This post from an atrial fibrillation support group:
“I had an ablation at Johns Hopkins this past week and am very upset at the outcome. I haven’t had any [afib] symptoms but experienced severe shortness of breath. After xrays and tests it was discovered that the phrenic nerve was damaged and I now have parylasis of the right diaphragm. I have a continuous dry cough and such SOB I can’t lay down to sleep. I can’t even sniffle.
“I’m told if it doesn’t resolve in 24-48 hrs [which it didn’t] that it may take 3 months to a year to recover and that is not guaranteed.. I’m very dissappointed and confused. I’m also on amiodarone and worry about lung involvement with a weakened respiratory system. I was released after 4 days and an appointment for 3 months from now. I don’t know where to start to figure out what I need to do now to make this better.”
That’s what happens when you get clipped at a teaching hospital—the bum’s rush. This was supposed to be a safe and minimally invasive outpatient sort of procedure, and here you are at home after an unexpected 4 day stay at the hospital; wounded, scared and confused, with more questions than answers and hardly able to breath.

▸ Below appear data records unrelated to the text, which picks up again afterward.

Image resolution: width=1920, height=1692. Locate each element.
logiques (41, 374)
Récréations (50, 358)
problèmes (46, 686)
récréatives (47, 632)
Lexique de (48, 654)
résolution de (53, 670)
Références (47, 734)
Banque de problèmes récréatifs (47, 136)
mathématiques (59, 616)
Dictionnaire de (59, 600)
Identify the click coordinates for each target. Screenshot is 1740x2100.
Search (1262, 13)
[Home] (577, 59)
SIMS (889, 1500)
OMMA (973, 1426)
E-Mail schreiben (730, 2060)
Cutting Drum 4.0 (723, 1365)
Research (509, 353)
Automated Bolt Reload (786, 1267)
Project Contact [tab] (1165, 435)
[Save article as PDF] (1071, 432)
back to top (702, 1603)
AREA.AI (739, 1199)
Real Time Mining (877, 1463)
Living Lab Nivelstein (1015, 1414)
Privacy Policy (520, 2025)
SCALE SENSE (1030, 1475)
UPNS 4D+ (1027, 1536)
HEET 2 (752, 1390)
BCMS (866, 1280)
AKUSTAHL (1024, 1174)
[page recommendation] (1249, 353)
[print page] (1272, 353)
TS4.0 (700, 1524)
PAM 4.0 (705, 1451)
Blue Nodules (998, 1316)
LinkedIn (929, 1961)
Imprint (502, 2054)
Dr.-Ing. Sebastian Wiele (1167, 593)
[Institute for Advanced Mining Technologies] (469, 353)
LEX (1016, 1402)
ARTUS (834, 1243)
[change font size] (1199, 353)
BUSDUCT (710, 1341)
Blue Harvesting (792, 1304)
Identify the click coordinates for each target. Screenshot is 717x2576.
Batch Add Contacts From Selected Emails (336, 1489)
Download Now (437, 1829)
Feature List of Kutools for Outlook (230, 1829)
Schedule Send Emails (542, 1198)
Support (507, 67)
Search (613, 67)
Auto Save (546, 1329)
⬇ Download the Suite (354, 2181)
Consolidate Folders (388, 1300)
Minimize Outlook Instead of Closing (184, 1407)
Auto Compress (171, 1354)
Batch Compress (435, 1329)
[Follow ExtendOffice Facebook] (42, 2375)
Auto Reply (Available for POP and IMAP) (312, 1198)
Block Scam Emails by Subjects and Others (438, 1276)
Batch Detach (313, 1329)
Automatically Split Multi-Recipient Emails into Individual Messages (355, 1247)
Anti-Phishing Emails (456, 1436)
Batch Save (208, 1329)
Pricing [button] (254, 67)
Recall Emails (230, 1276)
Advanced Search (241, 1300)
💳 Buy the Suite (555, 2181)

The person who caused this situation is Dr. Hugh Grosvenor Calkins, who is, according to the victim of this story, the best doctor at the best facility in the land. That is what they would have you believe, and that is what most of us do believe. People want to believe it, and once you’ve put your life into the doc’s hands, you have got to believe it.
As for the complication, Dr. Calkins has reassured you that he himself did the procedure and that it was a very rare thing that happened in your case, so rare that he didn’t think it worth mentioning. And actually, when you think about it, it’s sort of your fault because your anatomy is different than everyone else’s. Your atrium is smaller than a normal person’s, or the walls of your heart are thinner.
“I was informed of many side effects but not that one. When I asked why I wasn’t informed I was told it is rare.
“Also talking to the radiologist and Drs. and looking at the ct scans and TEE results I have an abnormal heart anatomy. Things are not where they are supposed to be.
It makes you feel bad somehow, that America’s Best Hospital has deemed that you have odd body organs.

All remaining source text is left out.